“Thousands upon thousands of scholars, as well as thousands of statesmen and men of affairs, have contributed their efforts to the attempt to understand the course of events of the economic world. And today this field of investigation is being cultivated more extensively, than ever before. How is it, then, that in all these years, and with all the undoubted talent that has been lavished upon it, the subject of economics has advanced so little?” (Schoeffler, 1955, p. 2)
On closer inspection economics has not advanced at all compared to the contemporaneous evolution of physics, for example. What obscures the de facto regression is that economists have always taken in edge-of-science tools that have been developed elsewhere. Thus, over more than two centuries now, economics gave the impression of scientific progress while it has not moved one millimeter above the proto-scientific level of Adam Smith: “... we know little more now about ‘how the economy works,’ or about the modus operandi of the invisible hand than we knew in 1790 after Adam Smith completed the last revision of The Wealth of Nations. (Clower, 1999, p. 401)
When economists are occasionally sober after feasting in best-of-all possible-worlds and queen-of-social-sciences storytelling they seek an explanation for their dismal performance and they rate themselves readily down to a science with a lowercase s.
“Economics is a strange sort of discipline. The booby traps I mentioned often make it sound as it is all just a matter of opinion. That is not so. Economics is not a Science with a capital S. It lacks the experimental method as a way of testing hypotheses. . . . There are always differences of opinion at the cutting edge of a science, . . . . But they last longer in economics . . . and there are reasons for that. As already mentioned, rival theories cannot be put to an experimental test. All there is to observe is history, and history does not conduct experiments: too many things are always happening at once.

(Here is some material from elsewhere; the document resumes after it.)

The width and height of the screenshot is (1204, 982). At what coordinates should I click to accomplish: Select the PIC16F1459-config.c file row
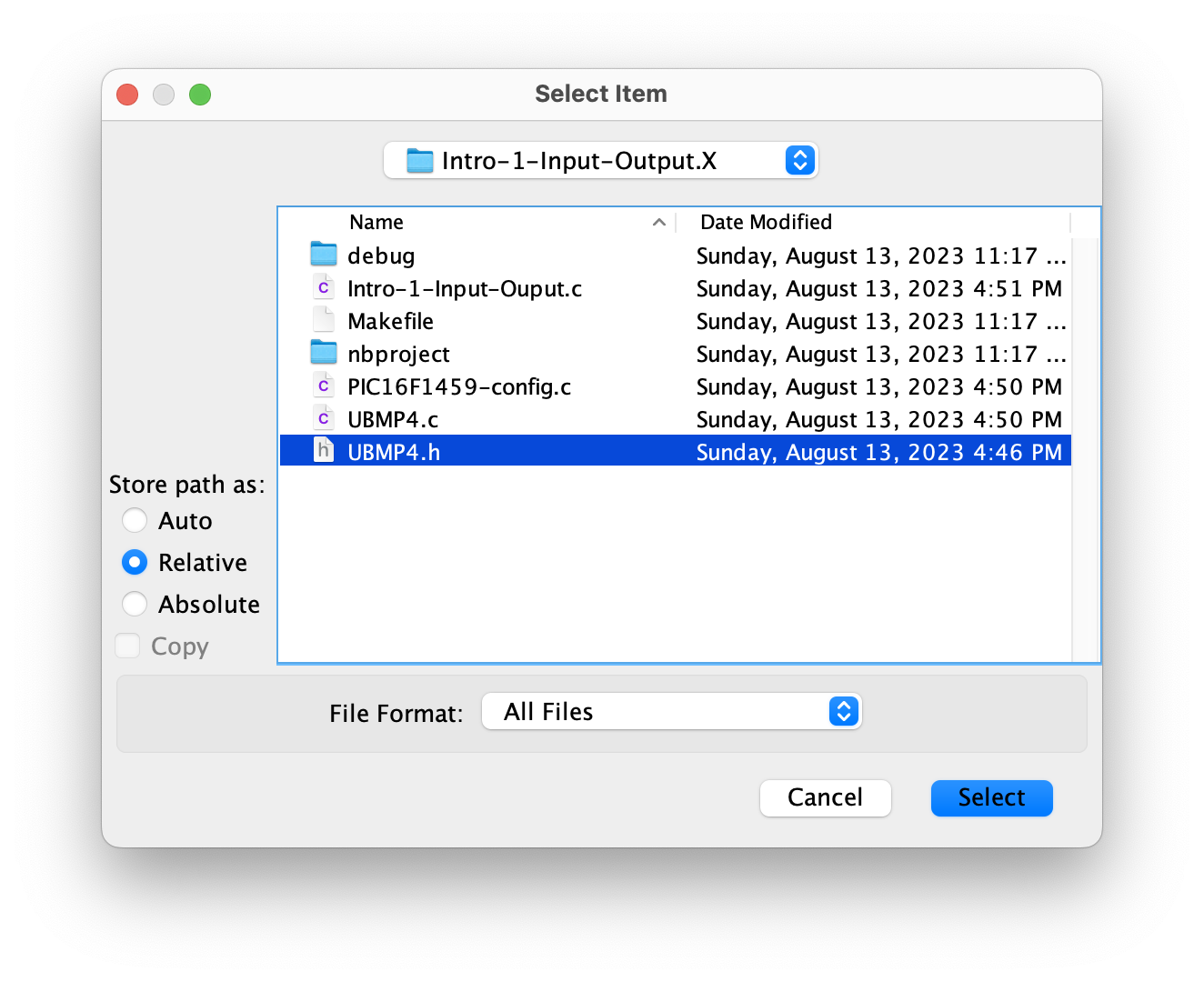546,386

The inferences that can be made from history are always uncertain, always disputable, . . . You can’t even count on a long and undisturbed run of history, because the ‘laws’ of behavior change and evolve. Excuses, excuses. But the point is not to provide excuses.” (Solow, 1998, pp. x-xi)
Given a recalcitrant reality, clearly, the idea that there must be something wrong with economists seems rather farfetched. Just the contrary “Given these difficulties, it is extraordinary that economics has achieved as much as it has.” (Dow, 2006, p. 51)
So we could perhaps agree upon this: economics is not a failed science, only a lowercase-s science, and this is ultimately the fault of the subject matter.
The actual fact of the matter is, though, that economists have NEVER managed to come clear with the fundamental concepts of their subject matter. Economics is like medieval physics before the concept of energy was fully understood.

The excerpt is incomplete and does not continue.